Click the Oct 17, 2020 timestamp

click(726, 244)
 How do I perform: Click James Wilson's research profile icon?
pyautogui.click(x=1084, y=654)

* * *

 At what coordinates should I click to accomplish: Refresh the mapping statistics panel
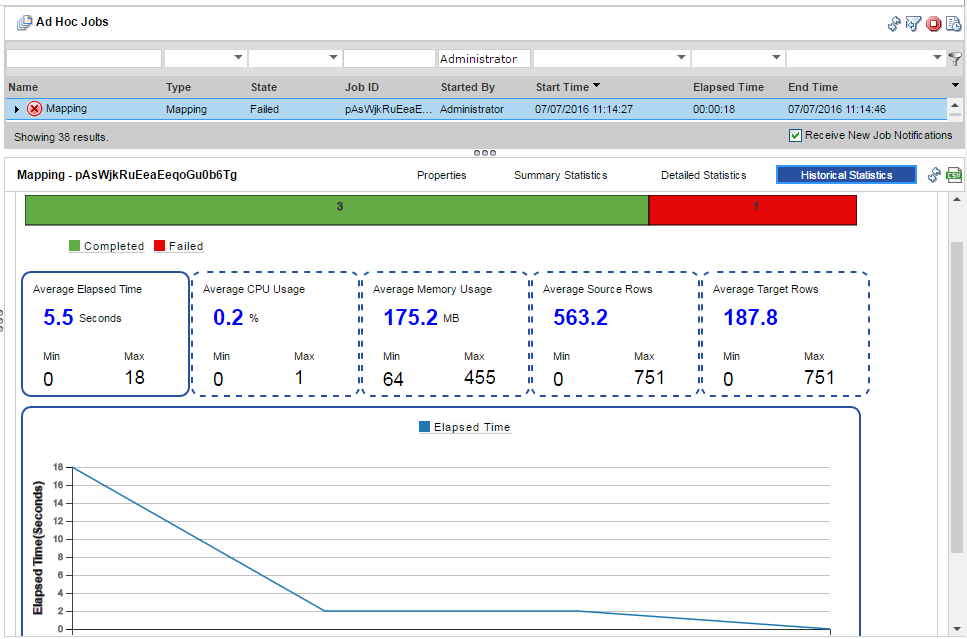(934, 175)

*What is being asked*. Output the material again word for word, beginning at the line that contains "Click the Oct 17, 2020 timestamp" and stopping after the line that contains "pyautogui.click(x=1084, y=654)", with both of those lines included.

*Correct response*.
Click the Oct 17, 2020 timestamp

click(726, 244)
 How do I perform: Click James Wilson's research profile icon?
pyautogui.click(x=1084, y=654)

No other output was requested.